▶ [Problem] Report back the lines in this listing that carry the string "computer".

▶ [Extracted entries]
= Beginning of Section =

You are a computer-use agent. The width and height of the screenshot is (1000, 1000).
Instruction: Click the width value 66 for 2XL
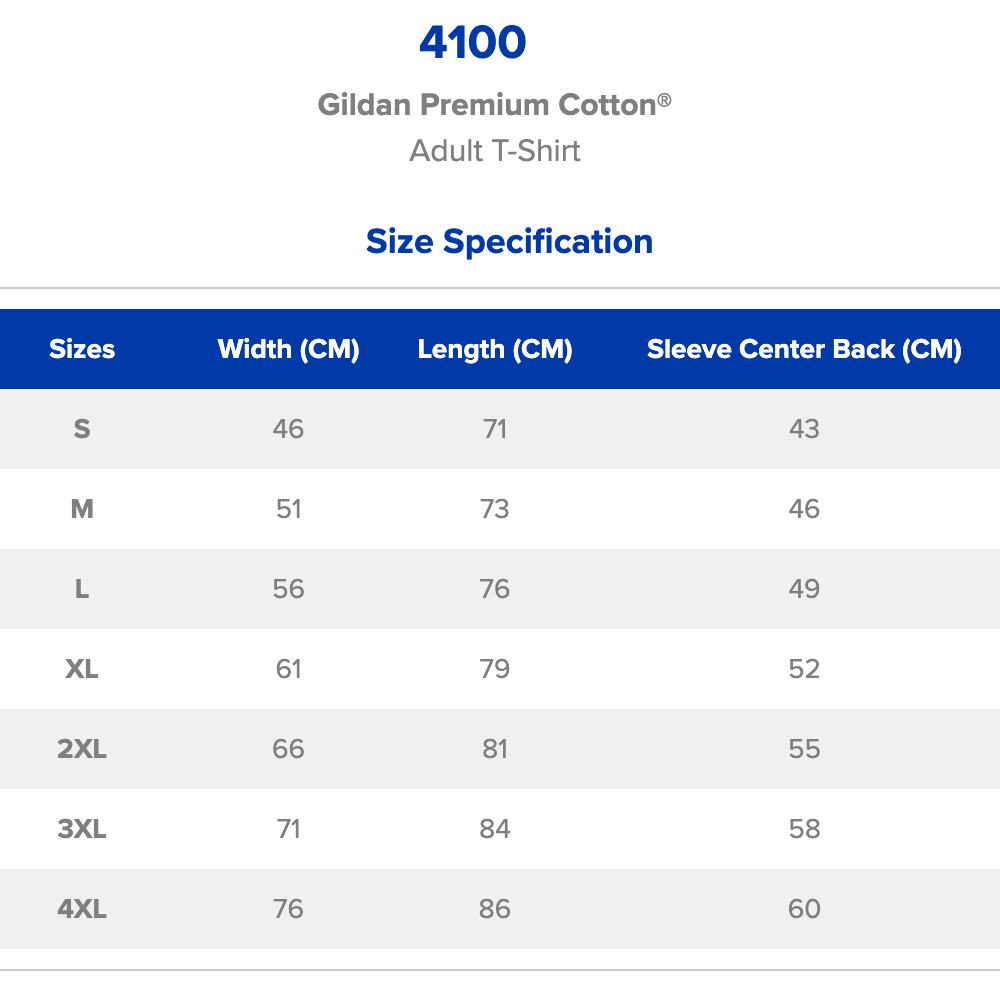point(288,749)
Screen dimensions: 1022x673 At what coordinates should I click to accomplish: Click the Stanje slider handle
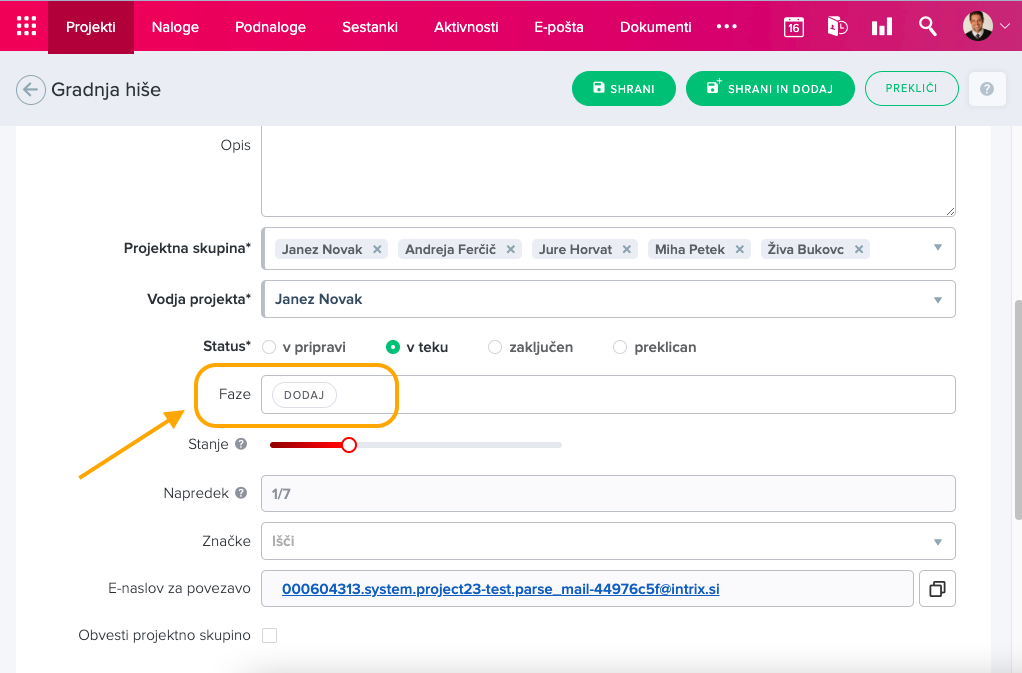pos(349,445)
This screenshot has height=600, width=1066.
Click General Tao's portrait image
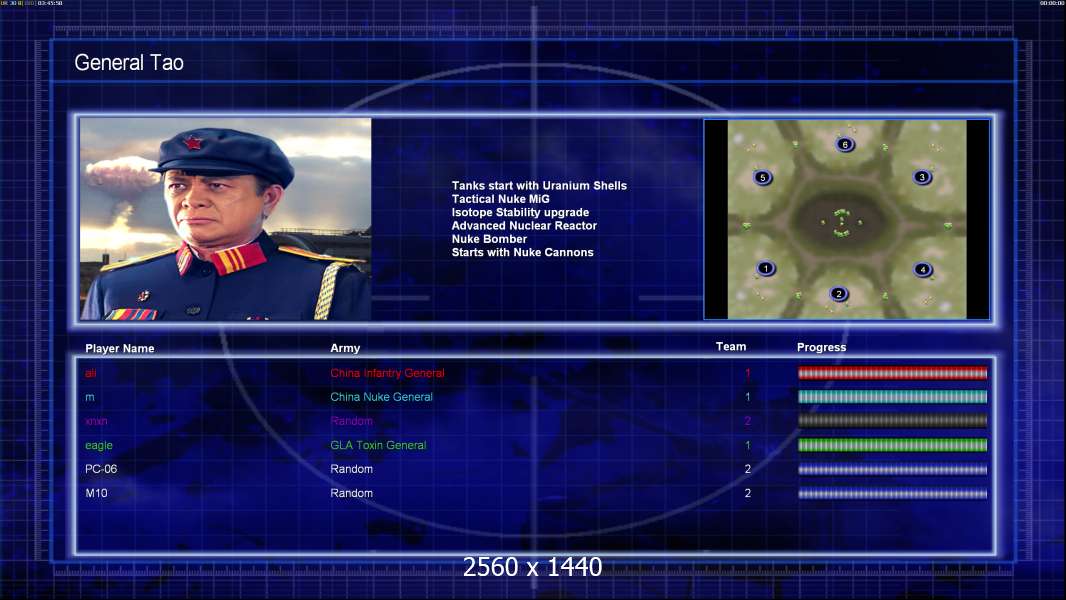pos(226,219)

= End of Section =
= Beginning of Section =

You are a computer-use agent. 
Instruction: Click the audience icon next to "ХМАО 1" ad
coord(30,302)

= End of Section =

▶ [Problem solution]
You are a computer-use agent. The width and height of the screenshot is (1000, 1000).
You are a computer-use agent. 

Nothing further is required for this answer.